Recovering Capitalization and Punctuation Marks on Speech Transcriptions

From HLT@INESC-ID

Fernando Batista

Date

  • 15:00, Friday, February 13th, 2009
  • Room 4

Speaker

Abstract

Enormous quantities of digital audio and video data are being daily produced by TV stations, radio, and other media organizations. Automatic Speech Recognition systems are now being applied to such information sources in order to provide them with additional knowledge for applications such as: indexing, subtitling, translation and production of multimedia content. Nonetheless, Automatic Speech Recognition output usually consists of raw text, often in lower-case format, without any punctuation information, where all numbers are written as words, and where different types of disfluencies can be found. The ASR output is still useful for many applications, however, tasks such as subtitling and multimedia content production benefit from additional information, which can be provided by rich transcription applications. In general, enriching the speech output aims to improve legibility, enhancing information for future human and machine processing.

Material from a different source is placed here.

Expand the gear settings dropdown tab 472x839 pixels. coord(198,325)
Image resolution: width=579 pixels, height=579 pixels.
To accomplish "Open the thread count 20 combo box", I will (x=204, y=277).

This thesis consists of investigating and developing methods for producing enriched transcripts, that can be applied to real life speech recognition systems. This presentation reveals the work already performed in the scope of this thesis and points future possible directions for its completion. The research performed so far focuses on the punctuation marks and capitalization recovery, which are important Rich Transcription tasks, gaining now increasingly attention from the scientific community. This study has been performed mainly over broadcast news speech transcriptions, but other sources of information, such as written newspaper corpora have also been used. Most of the experiments are performed over manual and automatic speech transcripts, allowing to establish the impact of the recognition errors. Experiments concerning capitalization recovery and punctuation of spoken texts, provide the first evaluation results of these two tasks on Portuguese broadcast news data.